Turns out there is a much better way.

@anvil.server.portable_class("_Response") #some unique name
class Response:
   ...

By default the portable class uses the __module__.__name__ to register the portable_class. But you can use the decorator with a name as an argument and register it with that unique name. So long as the portable class has been registered with the same name in your uplink script and in your app it should work.

I’m not sure this is documented.

2 Likes

I did this :

# Uplink code
@anvil.server.portable_class("_Response")
class Response:
  def __init__( ... etc

# Client module
@anvil.server.portable_class("_Response")
class Response:
  def __init__( ... etc

but got this :

SerializationError: No such serializable type: _Response

The error shows as being in the client form on the line that calls the uplink function.

edit - corrected the error message, typo.

Make sure it’s been registered - i.e. your client code needs to have imported the module that contains the portable class into the running app at some point prior to the server call.

#Client Code
from . import portable_classes

...

    anvil.server.call('my_uplink_func')
2 Likes

I had indeed commented out the import.

Less haste more speed …

Thanks @stucork , works now.

1 Like

I am having the exact same issue as @david.wylie was having.
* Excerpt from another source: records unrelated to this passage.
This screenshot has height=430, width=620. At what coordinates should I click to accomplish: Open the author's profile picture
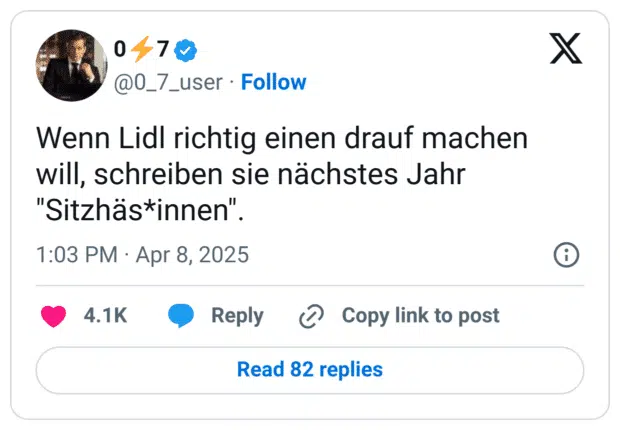click(x=72, y=65)
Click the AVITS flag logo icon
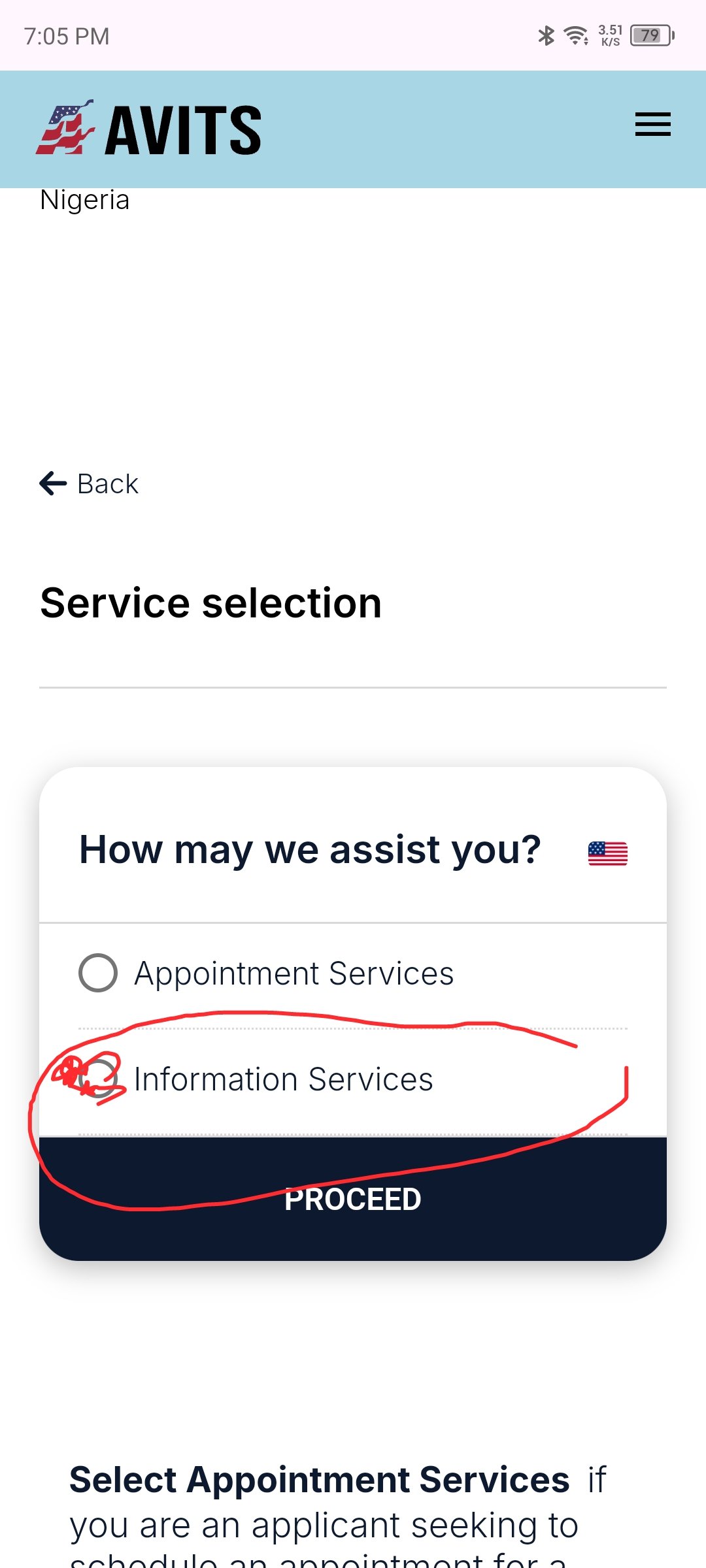 65,127
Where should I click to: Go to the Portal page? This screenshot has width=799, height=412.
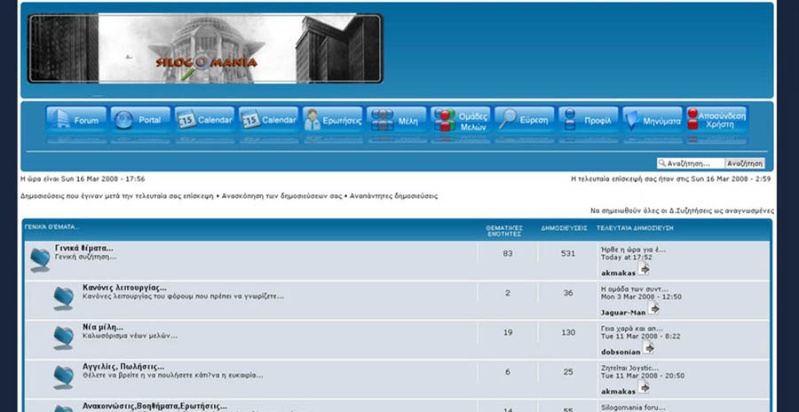[x=140, y=120]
I think it could be clearer in the documentation for using Portable Classes with the Uplink.

Should we be using the Client Uplink or Server Uplink to have a Portable Class exist outside our app, initialized on a different machine (like personal computer)?
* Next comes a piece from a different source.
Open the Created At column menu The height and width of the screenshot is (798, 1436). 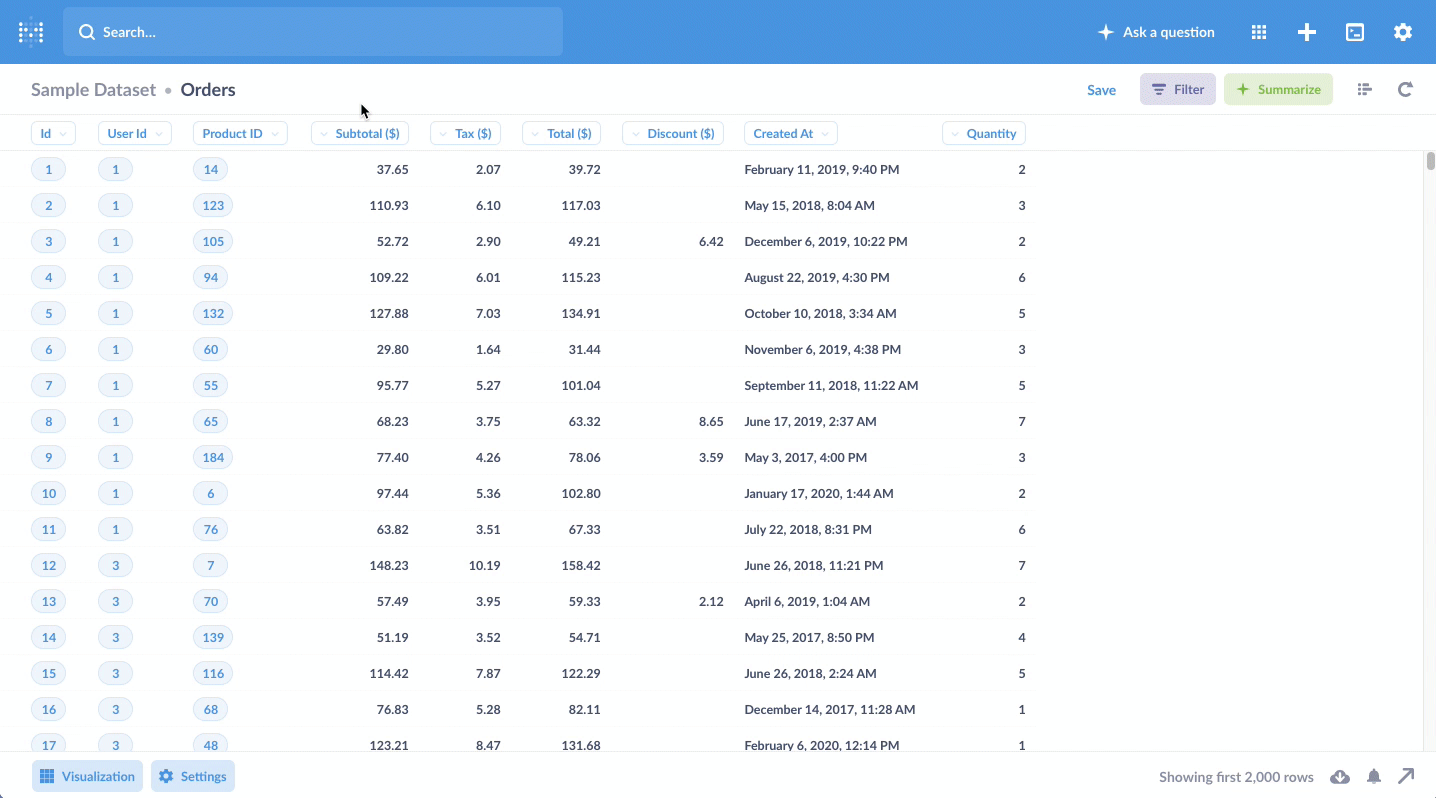coord(790,133)
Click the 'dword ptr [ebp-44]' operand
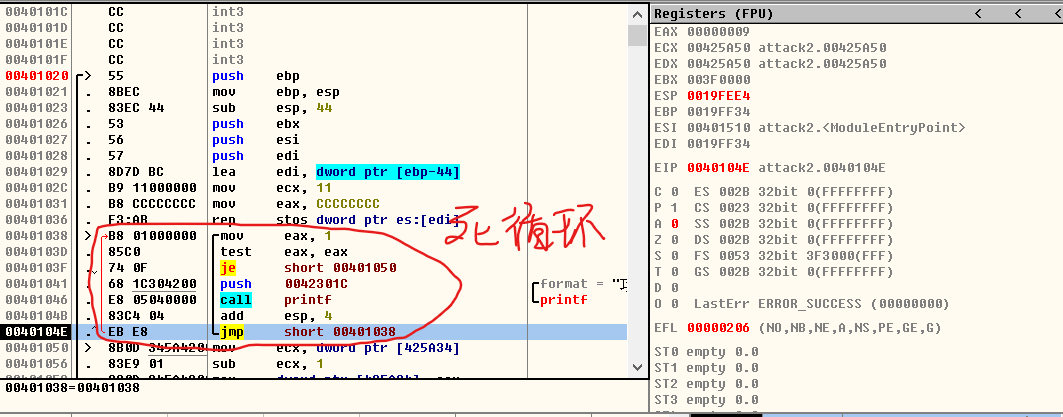This screenshot has height=417, width=1063. 388,172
I have a sample of how I am implementing the Portable Class, but I don’t think its actually using the class I’ve defined locally with the Uplink. I have turned off the Uplink connection, and the Portable Class still gets invoked in my Anvil App when I run it.
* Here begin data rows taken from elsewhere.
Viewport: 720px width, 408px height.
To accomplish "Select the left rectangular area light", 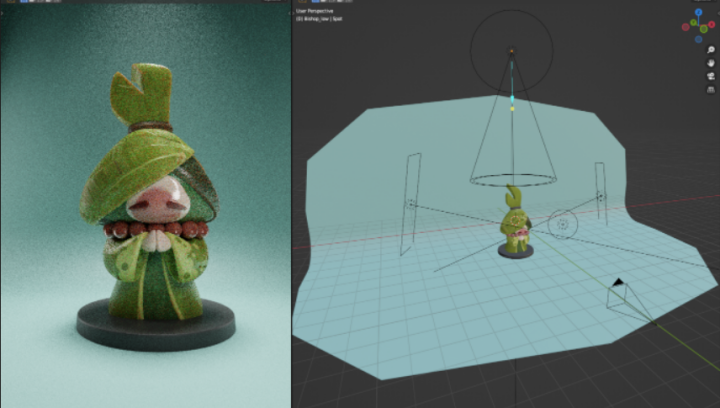I will [411, 205].
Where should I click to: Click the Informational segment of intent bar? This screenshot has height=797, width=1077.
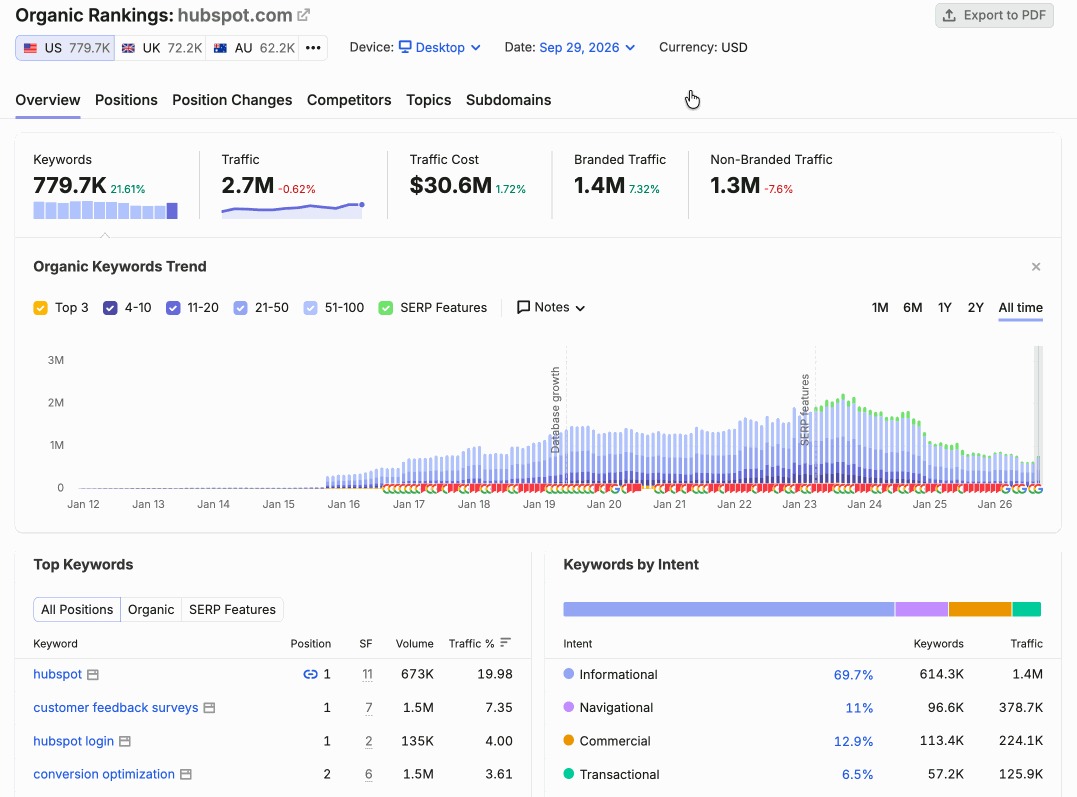pos(729,609)
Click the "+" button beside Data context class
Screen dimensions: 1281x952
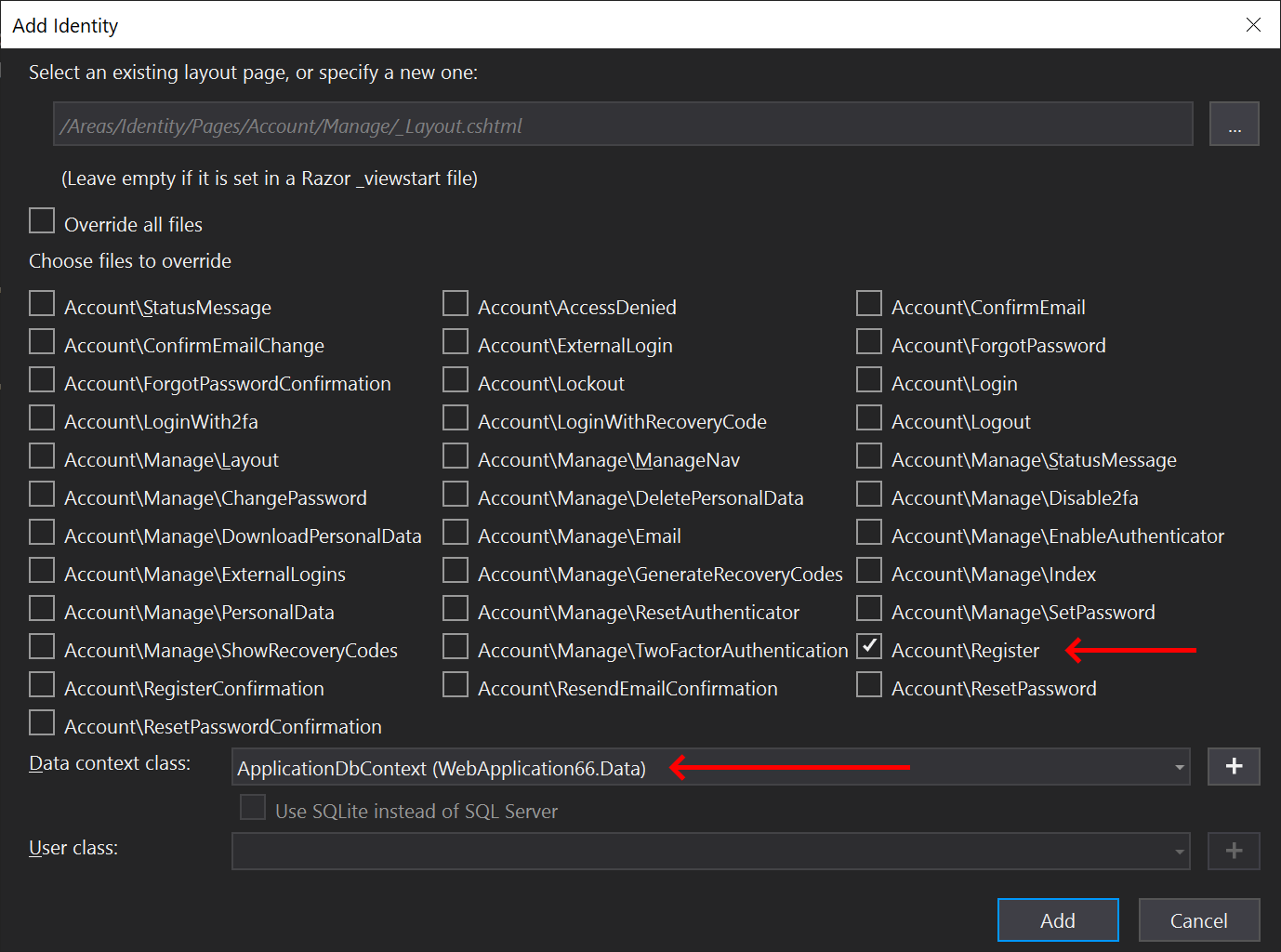pos(1234,767)
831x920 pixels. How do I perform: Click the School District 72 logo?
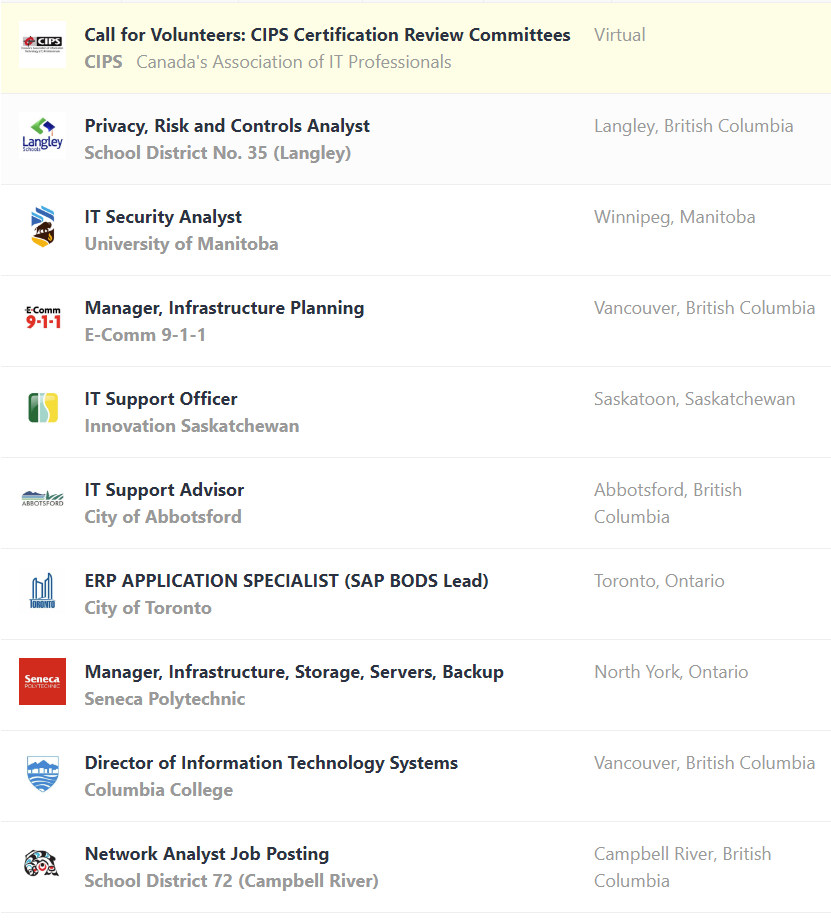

My local file structure is setup with the module called uplink_module.py in a flat file directory. The uplink connection is created in another file called client_uplink.py (I have also tried with a server uplink - server_uplink.py). The Anvil app gives an import error if I try importing uplink_module.py instead of Portable_Classes.

uplink_module.py

import anvil.server

@anvil.server.portable_class('_Test')
class Test_Class():
  
  def __init__(self):
    self.say_hello()
    
  def say_hello(self):
    print("Hello, world from Uplink")

Just adding a little recipe that I use to the thread. I am accessing my Anvil App from a Jupyter Notebook and ultimately I won’t have the source code at the runtime to import, so this is what I’ve done in the Jupyter Notebook to use Portable Classes … One downside is you need to repeat the Model / Portable Class definitions, but the upside is that it works.

# models.py  ... Anvil Client Module

@anvil.server.portable_class("_User")
class User():

  def __init__(self, **kwarg):
    self.email = kwarg.get('email', '')
    self.id = kwarg.get('id', '')
     # ...

# server1.py  ... Anvil Server Code    
from models import User


@anvil.server.callable
def authorize_external_session(auth_user: User):  

  # Start the authorization flow,
  api_url = "external_service_API"
  params = {
      'url': url,
      'apikey': anvil.secrets.get_secret('my_api_key'),
      'username': auth_user.email
  }

  response = requests.get(api_url, params=params)
  #   ...


Jupyter Notebook

(in cloud, no local Anvil code from git clone, etc)

# Cell 1 
import os
import anvil.server
import anvil.tables as tables
import anvil.tables.query as q
from anvil.tables import app_tables 

# Server uplink key
anvil.server.connect(os.environ.get('uplink_key'))
# Cell 2  

# sad, but have to repeat (copy/paste) the model definition
@anvil.server.portable_class("_User")
class User():

  def __init__(self, **kwarg):
    self.email = kwarg.get('email', '')
    self.id = kwarg.get('id', '')
     # ...  

# Cell 3
# Since we can't do an import.. reload the modules
%load_ext autoreload
%autoreload 2

# create some portable classes here in the Notebook to pass to server module
rows = app_tables.users.search()
user_list =  [User(**dict(row), id=row.get_id()) for row in rows]   
# Cell 4 
anvil.server.call("authorize_external_session", user_list[0])

Obviously doesn’t need to be four cells.